The transflective LCD device of FIG. 1 may be operated in both the reflective mode and the transmissive mode. In the reflective mode, incident light L1 is reflected from the reflector 24 and is directed toward the second substrate 50, whereby the incident light encounters and passes through the color filter layer 54 twice. Conversely, artificial light L2 generated from the backlight device (not shown) only passes through the color filter layer 54 once. Accordingly, the light L1 and L2 colored by the color filter layer 54 to display color images have different light paths in the reflective mode and the transmissive mode, respectively. Because of these different light paths, color reproduction in the reflective portion is different from that in the transmissive portion even though the same color filter is utilized.
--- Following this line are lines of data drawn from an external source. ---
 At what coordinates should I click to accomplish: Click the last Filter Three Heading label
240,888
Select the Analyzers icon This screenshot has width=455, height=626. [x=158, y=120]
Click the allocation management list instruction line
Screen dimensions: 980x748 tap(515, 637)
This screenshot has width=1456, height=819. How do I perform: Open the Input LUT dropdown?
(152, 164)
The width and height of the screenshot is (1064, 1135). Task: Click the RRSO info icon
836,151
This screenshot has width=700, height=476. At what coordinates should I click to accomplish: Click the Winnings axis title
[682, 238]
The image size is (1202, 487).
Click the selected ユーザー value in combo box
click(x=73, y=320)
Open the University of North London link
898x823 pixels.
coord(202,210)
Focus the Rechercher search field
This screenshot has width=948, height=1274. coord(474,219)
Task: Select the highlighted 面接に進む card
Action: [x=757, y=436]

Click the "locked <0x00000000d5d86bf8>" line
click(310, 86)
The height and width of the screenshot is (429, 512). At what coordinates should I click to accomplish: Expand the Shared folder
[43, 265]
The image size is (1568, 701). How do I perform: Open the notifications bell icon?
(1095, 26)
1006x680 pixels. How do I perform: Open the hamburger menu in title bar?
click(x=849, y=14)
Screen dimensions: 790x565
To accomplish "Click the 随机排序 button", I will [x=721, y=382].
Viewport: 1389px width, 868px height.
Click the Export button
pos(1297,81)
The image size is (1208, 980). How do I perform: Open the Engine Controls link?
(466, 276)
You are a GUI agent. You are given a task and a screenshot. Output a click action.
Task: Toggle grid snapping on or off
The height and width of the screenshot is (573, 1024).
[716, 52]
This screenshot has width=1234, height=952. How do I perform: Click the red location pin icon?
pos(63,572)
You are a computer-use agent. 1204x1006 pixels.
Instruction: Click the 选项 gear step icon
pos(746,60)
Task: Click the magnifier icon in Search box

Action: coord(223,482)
To overcome the problem of different color reproduction, the color filter in the reflective portion is formed to have a one-half thickness than that in the transmissive portion. Thus, the light path of incident light is shortened when the incident light passes through the color filter in the reflective mode.
FIG. 2 is a partial cross sectional view of a transflective LCD device according to the related art. In FIG. 2, a transparent interlayer 82 is formed on a rear surface of a upper substrate 80, and a color filter 84 is formed on the rear surface of the upper substrate 80 to cover the transparent interlayer 82. The transparent interlayer 82 corresponds to a reflective portion where a reflector 94 is disposed. A first portion 84a of the color filter 84 has a first thickness d1 that corresponds to the reflective portion, and a second portion 84b of the color filter 84 has a second thickness d2 that corresponds to the transmissive portion. Since the transparent interlayer 82 is formed within the reflective portion between the substrate 80 and the color filter 84, the first thickness d1 is less than the second thickness d2 by as much as the thickness of the transparent interlayer 82. When incident light LL1 is reflected on the reflector 94, the incident light LL1 transits twice through the first portion 84a of the color filter 84 whose thickness is almost one-half that of the second portion of the color filter 84. Therefore, the light path of incident light LL1 is the same as that of artificial light LL2 that passes through the second portion 84b. 
However, since the transparent interlayer 82 is provided to lower the thickness of the first portion 84a of the color filter 84, supplementary processes for forming the transparent interlayer 82 are required. Second, it is essential to form the color filter 84 to be planar in order to form a common electrode on its surface. Accordingly, much more complicated process steps are necessary for the transflective LCD device, and fabrication costs of transflective LCD device will increase.